The show was in a song cycle form, meaning that it consisted only of musical numbers with no concrete plot. Even though each song was its own entity, they all had similar themes and fit together to create an abstract yet cohesive show. The songs were filled with stunning and complex harmonies as well as gorgeous melodies. The costumes were simple, modern clothing that reflected the different styles of people in this world.
The cast consisted of five talented actors who each had their moments to shine in solos, as well as in duets and ensemble numbers. Each musical number had a different style that reflected Broadway, gospel and balladic influences.
While watching the show, I struggled to figure out the historical time period each song was trying to showcase. However, the titles of the musical numbers helped to clarify the context.
The third musical number, “On The Deck Of A Sailing Ship, 1492,” sounded like a soulful, gospel song.These songs preached of freedom and salvation by God’s grace. This song conveyed the intense journey that settlers took to America in 1492 with Christopher Columbus. Kiana Nwaobia ’17 sang this song with both passion and grace, as she did with all of her numbers. Adam Recht ’16, who soloed in both “Flying Home,” and “King of the World,” performed each song with soul and passion.
Rebecca Myers’s ’18 songs tended to serve as comic relief to the generally emotionally difficult show. Her song “Just One Step” portrayed a woman attempting to jump off the ledge of her penthouse because she is furious with her husband. She played the classic part of a New York middle-age woman with a total accuracy that added a level of hilarity.
This song was filled with humorous moments and clever lyrics.
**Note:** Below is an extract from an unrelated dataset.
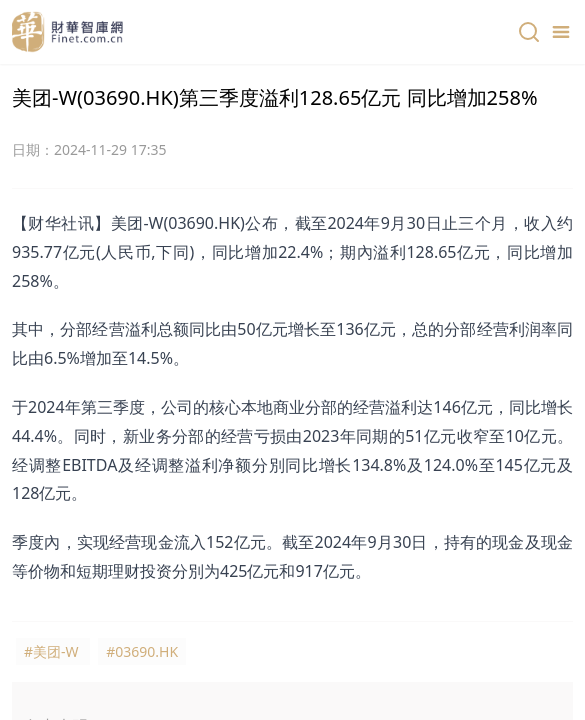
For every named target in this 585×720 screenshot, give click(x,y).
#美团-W (51, 651)
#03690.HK (142, 651)
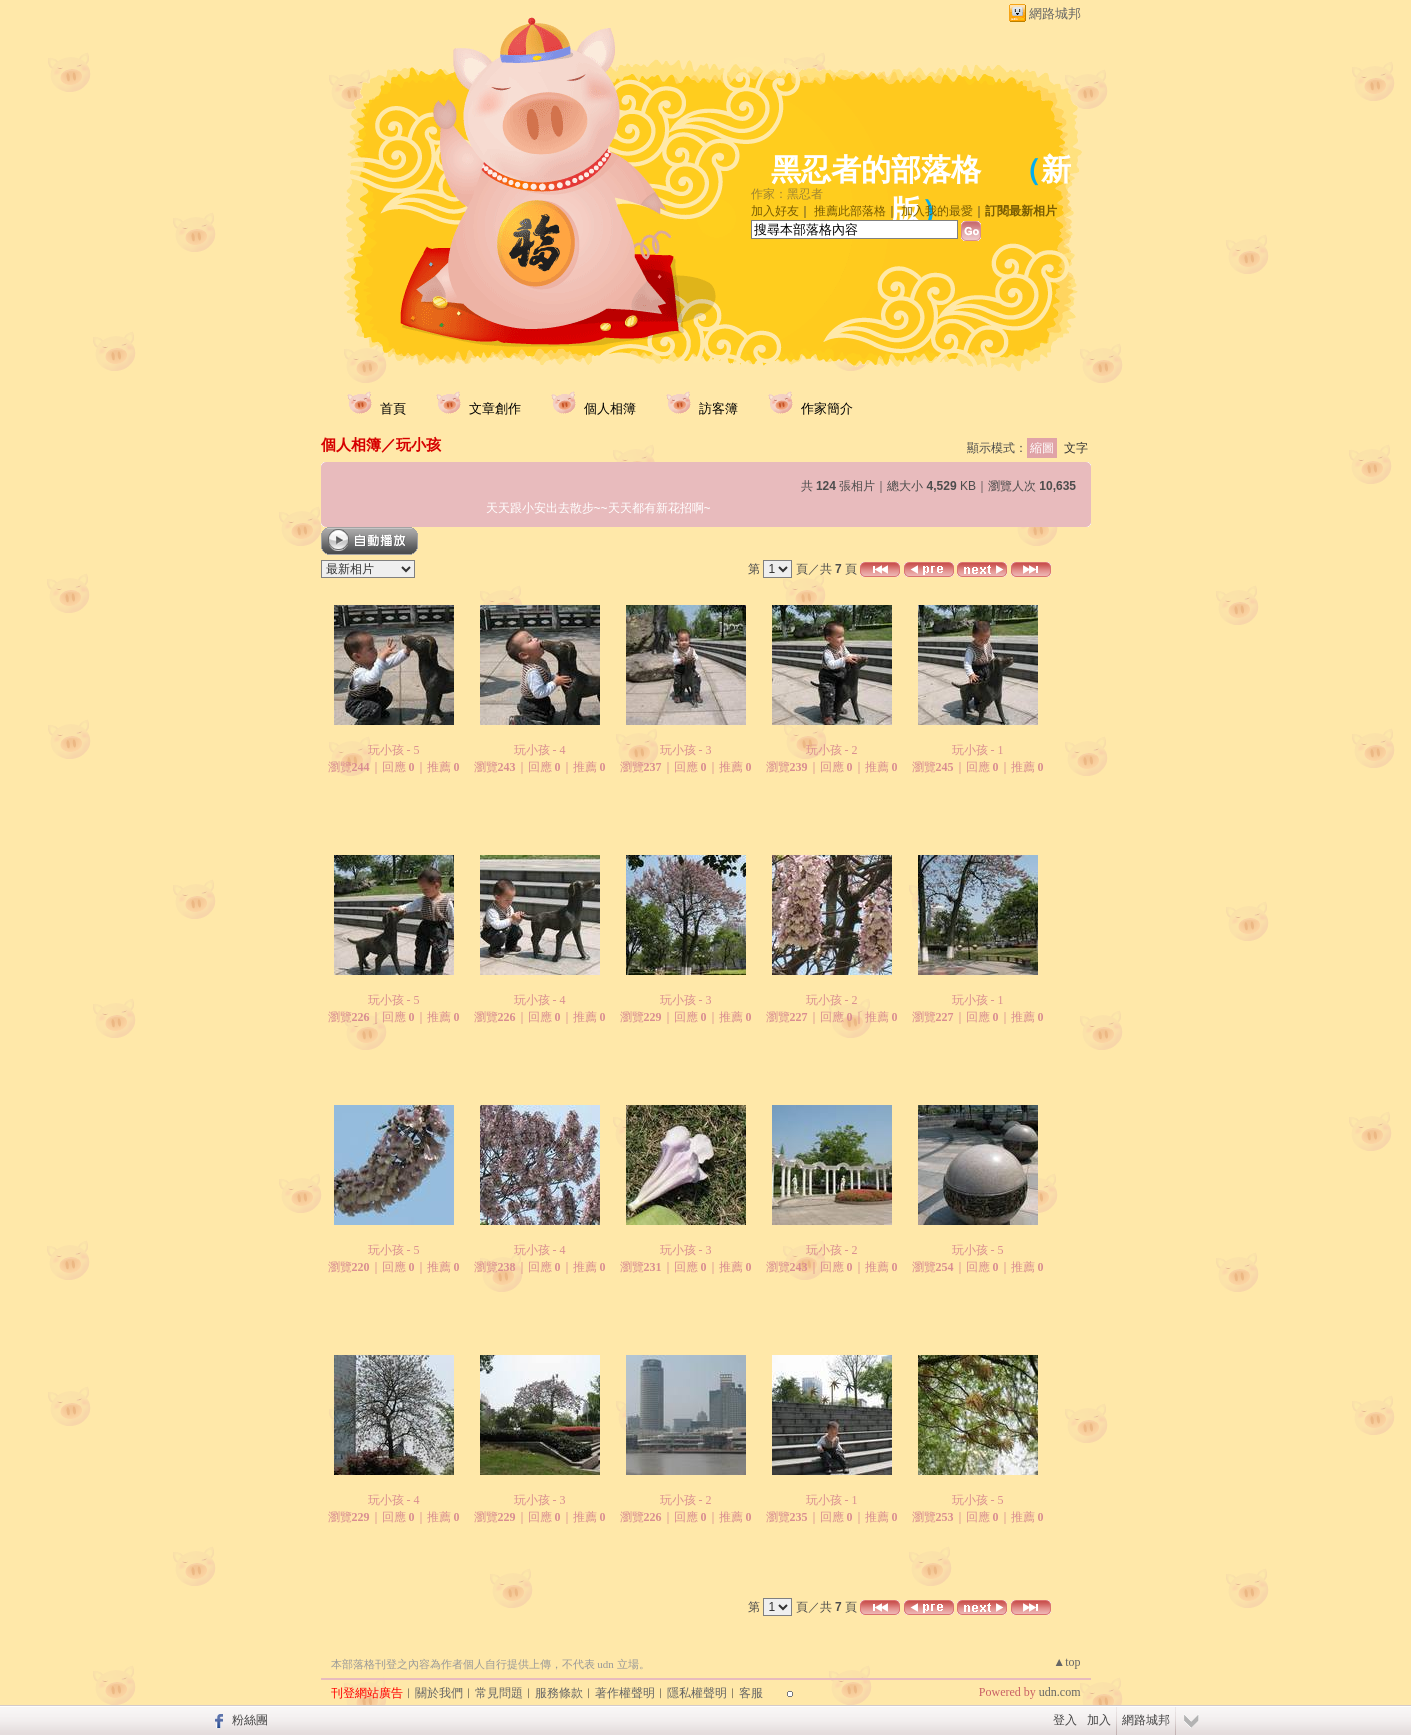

Myers’ other shining moment was a song called “Surabaya-Santa,” in which she played Mrs. Claus telling her husband Santa of her plans to leave him. However, not all of Meyers’ moments were filled with humor. She sang an emotional song called “Stars And The Moon,” in which she portrayed a woman who fulfills her dream of marrying rich but looks back and questions her decision.
Jason Theoharis ’17 and Nail sang a wonderful song called “The World Was Dancing” which was about a man’s fear of failure regarding his family, education, and his fiancé, Amy. As Theoharis sang, Nail beautifully and gracefully danced a ballet. Choreographed by Sarai Warsoff ’16, “Songs For A New World” has moments of modern dance and movement, as well as the ballet performed by Nail.
Each number in the show was unique in its own way and portrayed a different aspect of the human condition. One number in particular, “The Flagmaker, 1775,” made me reflect on the American Revolution.
It was a story of a mother sewing the American flag and worried about the war for independence and its affects on her family. This show heightened my appreciation for the privileges that we have by living in America, as well as for the difficult decisions that we face. If we look in the broader scope of our lives, we don’t realize the sacrifices made for our daily freedoms, freedoms that some people don’t have the privilege to experience.